Collected data
↓↓↓

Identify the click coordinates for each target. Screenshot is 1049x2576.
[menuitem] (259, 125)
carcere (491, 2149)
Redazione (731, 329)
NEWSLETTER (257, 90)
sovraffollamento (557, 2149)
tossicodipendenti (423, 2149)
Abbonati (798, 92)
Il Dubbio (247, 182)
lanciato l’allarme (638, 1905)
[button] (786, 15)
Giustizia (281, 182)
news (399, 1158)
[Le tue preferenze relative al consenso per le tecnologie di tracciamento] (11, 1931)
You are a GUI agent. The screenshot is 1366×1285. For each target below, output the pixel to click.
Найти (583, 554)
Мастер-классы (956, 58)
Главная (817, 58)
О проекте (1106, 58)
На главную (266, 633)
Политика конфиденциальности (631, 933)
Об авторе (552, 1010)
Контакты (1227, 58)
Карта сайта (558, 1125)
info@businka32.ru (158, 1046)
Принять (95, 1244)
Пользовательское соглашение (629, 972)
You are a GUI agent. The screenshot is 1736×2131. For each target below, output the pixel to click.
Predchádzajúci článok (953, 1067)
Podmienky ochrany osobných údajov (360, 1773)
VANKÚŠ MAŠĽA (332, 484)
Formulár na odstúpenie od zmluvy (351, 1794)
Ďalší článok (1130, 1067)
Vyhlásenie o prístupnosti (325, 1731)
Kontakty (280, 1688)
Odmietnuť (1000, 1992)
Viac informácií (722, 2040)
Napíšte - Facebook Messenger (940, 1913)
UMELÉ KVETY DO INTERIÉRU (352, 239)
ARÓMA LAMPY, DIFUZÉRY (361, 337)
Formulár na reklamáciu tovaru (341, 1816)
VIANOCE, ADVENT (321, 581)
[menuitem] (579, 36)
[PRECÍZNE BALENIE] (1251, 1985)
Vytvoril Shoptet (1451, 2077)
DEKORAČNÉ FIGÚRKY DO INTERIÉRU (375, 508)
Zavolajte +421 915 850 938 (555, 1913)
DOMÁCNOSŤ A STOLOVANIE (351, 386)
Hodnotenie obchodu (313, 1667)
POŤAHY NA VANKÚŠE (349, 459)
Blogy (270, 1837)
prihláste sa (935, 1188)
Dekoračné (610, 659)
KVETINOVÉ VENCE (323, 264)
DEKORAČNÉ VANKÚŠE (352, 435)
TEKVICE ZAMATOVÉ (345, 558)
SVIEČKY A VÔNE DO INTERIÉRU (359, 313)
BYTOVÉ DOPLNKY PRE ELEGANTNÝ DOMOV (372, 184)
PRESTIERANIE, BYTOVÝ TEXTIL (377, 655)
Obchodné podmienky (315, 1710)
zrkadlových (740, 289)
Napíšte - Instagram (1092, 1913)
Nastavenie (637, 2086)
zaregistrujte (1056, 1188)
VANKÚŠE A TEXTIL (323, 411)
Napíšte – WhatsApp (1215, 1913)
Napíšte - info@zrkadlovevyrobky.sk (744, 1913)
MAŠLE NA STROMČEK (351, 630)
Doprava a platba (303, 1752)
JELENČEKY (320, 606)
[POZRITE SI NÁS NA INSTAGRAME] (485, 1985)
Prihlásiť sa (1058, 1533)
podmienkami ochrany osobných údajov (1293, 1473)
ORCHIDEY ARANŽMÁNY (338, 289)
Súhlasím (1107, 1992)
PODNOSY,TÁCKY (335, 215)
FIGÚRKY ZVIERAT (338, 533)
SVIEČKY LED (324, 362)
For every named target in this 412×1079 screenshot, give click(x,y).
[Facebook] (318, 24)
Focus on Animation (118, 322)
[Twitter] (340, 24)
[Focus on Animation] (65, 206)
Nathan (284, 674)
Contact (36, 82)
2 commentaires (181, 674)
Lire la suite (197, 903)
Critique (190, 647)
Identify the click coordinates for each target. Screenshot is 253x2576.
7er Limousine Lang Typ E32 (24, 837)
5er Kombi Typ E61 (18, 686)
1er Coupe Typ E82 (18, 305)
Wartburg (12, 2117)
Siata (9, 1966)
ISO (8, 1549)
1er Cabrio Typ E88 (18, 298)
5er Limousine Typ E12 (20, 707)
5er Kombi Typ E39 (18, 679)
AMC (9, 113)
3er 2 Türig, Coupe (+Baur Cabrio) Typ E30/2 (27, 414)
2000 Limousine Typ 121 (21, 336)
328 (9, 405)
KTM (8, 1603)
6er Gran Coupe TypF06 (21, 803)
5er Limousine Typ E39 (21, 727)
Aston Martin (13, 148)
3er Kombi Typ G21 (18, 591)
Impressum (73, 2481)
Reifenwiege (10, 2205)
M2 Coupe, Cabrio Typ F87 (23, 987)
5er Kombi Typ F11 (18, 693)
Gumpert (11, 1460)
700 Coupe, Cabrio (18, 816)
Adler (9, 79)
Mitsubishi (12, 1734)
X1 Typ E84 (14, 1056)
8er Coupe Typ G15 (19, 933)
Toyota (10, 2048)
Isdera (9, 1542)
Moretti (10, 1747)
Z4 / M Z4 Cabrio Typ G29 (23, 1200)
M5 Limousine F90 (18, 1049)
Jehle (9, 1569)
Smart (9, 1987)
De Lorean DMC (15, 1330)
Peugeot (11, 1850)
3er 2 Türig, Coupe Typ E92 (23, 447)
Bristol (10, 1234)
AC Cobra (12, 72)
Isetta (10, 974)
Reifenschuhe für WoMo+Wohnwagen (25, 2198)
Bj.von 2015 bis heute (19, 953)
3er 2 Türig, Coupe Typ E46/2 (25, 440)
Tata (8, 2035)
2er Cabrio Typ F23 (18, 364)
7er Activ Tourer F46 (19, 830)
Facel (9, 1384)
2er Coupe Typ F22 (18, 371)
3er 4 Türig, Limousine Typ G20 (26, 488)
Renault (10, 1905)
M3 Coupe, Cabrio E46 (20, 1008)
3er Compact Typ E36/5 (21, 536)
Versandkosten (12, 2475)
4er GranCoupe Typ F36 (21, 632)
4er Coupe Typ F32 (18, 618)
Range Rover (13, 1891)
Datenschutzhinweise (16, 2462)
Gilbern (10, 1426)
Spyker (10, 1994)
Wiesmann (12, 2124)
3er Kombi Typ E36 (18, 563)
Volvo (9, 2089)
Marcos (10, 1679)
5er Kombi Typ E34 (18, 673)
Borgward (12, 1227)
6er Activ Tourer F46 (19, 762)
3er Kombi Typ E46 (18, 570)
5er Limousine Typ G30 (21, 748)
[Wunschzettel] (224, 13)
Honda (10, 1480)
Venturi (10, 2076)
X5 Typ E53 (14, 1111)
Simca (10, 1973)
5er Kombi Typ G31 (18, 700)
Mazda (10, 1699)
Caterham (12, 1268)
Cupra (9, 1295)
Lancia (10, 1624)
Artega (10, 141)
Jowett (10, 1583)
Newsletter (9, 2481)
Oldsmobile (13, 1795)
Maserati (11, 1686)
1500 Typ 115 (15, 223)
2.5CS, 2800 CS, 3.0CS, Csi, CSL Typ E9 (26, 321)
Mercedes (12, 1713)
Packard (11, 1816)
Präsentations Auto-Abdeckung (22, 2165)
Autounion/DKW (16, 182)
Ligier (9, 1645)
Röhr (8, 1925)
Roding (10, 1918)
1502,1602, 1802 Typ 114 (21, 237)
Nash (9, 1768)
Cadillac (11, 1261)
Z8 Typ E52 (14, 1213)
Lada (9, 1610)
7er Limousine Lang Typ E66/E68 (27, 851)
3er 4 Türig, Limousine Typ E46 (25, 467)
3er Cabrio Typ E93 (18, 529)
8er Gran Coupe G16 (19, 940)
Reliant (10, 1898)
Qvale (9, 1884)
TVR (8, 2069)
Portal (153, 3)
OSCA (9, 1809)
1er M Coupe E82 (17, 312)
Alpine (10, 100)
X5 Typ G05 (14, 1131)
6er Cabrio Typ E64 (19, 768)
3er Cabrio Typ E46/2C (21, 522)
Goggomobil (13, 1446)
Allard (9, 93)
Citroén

↑↑↑

- Exercise -
When you reach the line that contains "Об авторе (552, 1010)", stop; that line and every line before it, from the very first line of the data, should be restated word for word.

- Written solution -
Identify the click coordinates for each target. Screenshot is 1049x2576.
[menuitem] (259, 125)
carcere (491, 2149)
Redazione (731, 329)
NEWSLETTER (257, 90)
sovraffollamento (557, 2149)
tossicodipendenti (423, 2149)
Abbonati (798, 92)
Il Dubbio (247, 182)
lanciato l’allarme (638, 1905)
[button] (786, 15)
Giustizia (281, 182)
news (399, 1158)
[Le tue preferenze relative al consenso per le tecnologie di tracciamento] (11, 1931)
You are a GUI agent. The screenshot is 1366×1285. For each target below, output the pixel to click.
Найти (583, 554)
Мастер-классы (956, 58)
Главная (817, 58)
О проекте (1106, 58)
На главную (266, 633)
Политика конфиденциальности (631, 933)
Об авторе (552, 1010)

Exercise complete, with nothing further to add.